I was 4 years old when this movie was released, but I watched it for the first time when I was 13 years old. It was the first Coen brothers’ movie that I had seen and it was the beginning of a new friendship.
Miller’s Crossing is a gangster film about Tom Regan (Gabriel Byrne), a heavy gambler and trusted confidant to two rival mob bosses during the 1920s. Regan finds himself caught in the middle of a power struggle and all out gangland war while trying to manipulate both sides against each other.
The movie was written and directed by Joel and Ethan Coen and the rest of the noteworthy cast includes Albert Finney, Jon Polito, John Turturro, Marcia Gay Harden, Steve Buscemi, J.E. Freeman, Mike Starr, Olek Krupa, and Michael Jeter.
The film is an excellent homage to the James Cagney and Humphrey Bogart gangster movies of old. The writing and directing is flawless. The Coen brothers resurrected the 1920s gangster era all the way down to the soda bottles, pocket watches, fedora hats, tommy guns, rotary phones, pinky rings, dirty coppers, smoking jackets, robes, stogies, custom three piece suits, and of course, the model T. The costumes and set designs were perfect.
The movie has an R rating, but I don’t think that rating would live up to today’s standards. There is hardly any swearing, and the sex is insinuated. There is violence, but it is not extremely graphic. One scene shows a girl topless, but she is wearing nipple tassels. As far as I’m concerned, that’s frontal side-boob. I don’t think that alone is enough to garner an R rating. In other words, the movie is basically PG-13.
My oldest brother once pointed out to me how the Coen brothers love having big guys sitting behind desks arguing or yelling at people sitting across from them. He was right. Watch almost any Coen brothers’ movie and you will get just that. I think the reason behind this is that usually the dialogue in their movies is so very well-written. An office setting is a good place to get the point across. People tend to pay more attention to you if you are behind a podium or desk, especially if you are yelling or arguing a point. Just look at Barack Obama, or Hitler. Don’t get me wrong, both men are opposites, but both men could definitely deliver a speech. As bad as Hitler was, people eat up what he said like it was candy. They did the same for Obama. Well thought out dialogue delivered to an audience with explosive vigor while standing behind a podium or desk is enough to get people to listen. It certainly has worked for the Coen brothers and Miller’s Crossing is a classic example of that.
The Coen brothers were lucky enough early on to be able to get great actors to act in their movies. This is harder to do for independent filmmakers. Miller’s Crossing is one of my favorite Gabriel Byrne films.
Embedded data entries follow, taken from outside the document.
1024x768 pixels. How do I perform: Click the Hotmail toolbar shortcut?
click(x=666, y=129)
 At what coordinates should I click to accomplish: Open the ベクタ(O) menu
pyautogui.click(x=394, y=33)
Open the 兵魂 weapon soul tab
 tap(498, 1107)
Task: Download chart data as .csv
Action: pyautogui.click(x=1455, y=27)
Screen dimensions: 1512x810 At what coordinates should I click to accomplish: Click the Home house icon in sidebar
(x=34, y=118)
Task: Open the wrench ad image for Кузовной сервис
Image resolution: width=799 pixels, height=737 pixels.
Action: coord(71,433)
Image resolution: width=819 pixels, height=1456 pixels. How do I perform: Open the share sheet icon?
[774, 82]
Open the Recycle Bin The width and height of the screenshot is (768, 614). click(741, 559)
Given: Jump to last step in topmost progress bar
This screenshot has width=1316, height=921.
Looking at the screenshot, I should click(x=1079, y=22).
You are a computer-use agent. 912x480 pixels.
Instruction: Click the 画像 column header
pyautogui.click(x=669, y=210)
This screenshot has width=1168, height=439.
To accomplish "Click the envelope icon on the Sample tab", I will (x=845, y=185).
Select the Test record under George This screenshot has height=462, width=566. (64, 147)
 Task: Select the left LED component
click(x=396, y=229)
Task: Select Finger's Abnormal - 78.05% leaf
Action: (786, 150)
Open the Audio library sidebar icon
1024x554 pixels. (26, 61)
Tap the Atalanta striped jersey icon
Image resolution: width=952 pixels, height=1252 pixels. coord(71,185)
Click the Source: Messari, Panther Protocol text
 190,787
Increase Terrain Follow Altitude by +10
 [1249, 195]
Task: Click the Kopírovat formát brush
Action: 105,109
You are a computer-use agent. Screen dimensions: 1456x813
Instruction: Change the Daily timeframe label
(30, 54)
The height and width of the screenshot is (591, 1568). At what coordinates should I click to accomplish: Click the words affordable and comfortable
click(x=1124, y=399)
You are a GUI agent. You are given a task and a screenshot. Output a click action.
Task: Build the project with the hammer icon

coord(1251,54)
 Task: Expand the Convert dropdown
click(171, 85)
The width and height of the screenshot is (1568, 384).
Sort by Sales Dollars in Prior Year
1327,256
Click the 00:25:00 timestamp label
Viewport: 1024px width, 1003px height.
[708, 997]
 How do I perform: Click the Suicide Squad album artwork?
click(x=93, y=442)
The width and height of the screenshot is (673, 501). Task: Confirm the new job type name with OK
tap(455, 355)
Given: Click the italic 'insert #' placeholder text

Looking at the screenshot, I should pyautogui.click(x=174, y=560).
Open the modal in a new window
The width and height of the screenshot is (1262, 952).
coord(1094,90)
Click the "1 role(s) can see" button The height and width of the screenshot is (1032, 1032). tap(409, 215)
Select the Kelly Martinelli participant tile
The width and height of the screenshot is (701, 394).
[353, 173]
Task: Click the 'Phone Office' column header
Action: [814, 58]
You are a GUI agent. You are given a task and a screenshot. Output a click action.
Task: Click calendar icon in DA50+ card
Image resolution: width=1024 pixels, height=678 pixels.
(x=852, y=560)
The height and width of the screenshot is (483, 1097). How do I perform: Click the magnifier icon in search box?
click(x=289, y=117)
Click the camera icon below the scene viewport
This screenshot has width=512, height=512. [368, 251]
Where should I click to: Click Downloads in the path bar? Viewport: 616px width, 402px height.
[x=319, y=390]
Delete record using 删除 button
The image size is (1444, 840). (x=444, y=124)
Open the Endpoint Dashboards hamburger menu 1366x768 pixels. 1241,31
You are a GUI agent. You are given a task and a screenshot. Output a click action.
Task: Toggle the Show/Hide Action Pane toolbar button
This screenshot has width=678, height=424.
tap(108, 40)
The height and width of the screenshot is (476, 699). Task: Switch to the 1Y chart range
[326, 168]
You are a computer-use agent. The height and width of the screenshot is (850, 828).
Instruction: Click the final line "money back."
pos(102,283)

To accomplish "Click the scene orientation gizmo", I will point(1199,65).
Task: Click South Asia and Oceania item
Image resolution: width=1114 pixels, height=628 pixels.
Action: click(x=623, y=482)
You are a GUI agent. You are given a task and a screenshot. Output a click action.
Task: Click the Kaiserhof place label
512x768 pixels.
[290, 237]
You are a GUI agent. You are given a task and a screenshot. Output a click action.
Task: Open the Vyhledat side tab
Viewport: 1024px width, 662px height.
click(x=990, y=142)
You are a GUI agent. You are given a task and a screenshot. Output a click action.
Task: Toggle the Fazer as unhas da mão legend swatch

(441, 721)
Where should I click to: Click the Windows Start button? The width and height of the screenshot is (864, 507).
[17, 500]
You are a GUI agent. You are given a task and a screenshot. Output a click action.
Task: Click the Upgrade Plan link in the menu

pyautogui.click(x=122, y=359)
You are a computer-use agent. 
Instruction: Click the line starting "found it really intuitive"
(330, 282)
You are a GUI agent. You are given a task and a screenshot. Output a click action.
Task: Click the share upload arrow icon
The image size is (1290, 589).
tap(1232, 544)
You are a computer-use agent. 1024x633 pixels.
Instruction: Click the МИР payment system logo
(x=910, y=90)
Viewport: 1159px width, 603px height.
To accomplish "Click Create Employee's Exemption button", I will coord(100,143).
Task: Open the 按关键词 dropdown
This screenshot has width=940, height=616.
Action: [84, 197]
He gives a slick performance and it must have been contagious because in my opinion, this is Albert Finney’s best movie. Marcia Gay Harden easily transforms into a 1920s dame and does a likable job. This is the first movie that I really liked John Turturro in. Jon Polito gives his best performance channeling the likes of Edward G. Robinson. Steve Buscemi spits his dialogue like a pro. It was as if J.E. Freeman was plucked right out of a 1920s gangster movie. He played his role that well. These actors have all worn many different hats. This one fit them all like it was tailor made just for them.
Like fine wine, Miller’s Crossing gets better with age. If you are a Coen brothers fan already, you will most likely enjoy this movie. It is one of my favorite Coen brothers’ movies. It’s a classy gangster film.
I rate this movie a 9 on a scale of 1-10.
Buy, rent, or run? Buy.
Happy Birthday to Albert Finney! He turns 77 today.
Finney is an excellent character actor who started out making TV movies in the 50’s and has had many wonderful supporting roles in his career as an actor. My favorite Finney films are Miller’s Crossing (1990), Big Fish (2003), and most recently Skyfall (2012).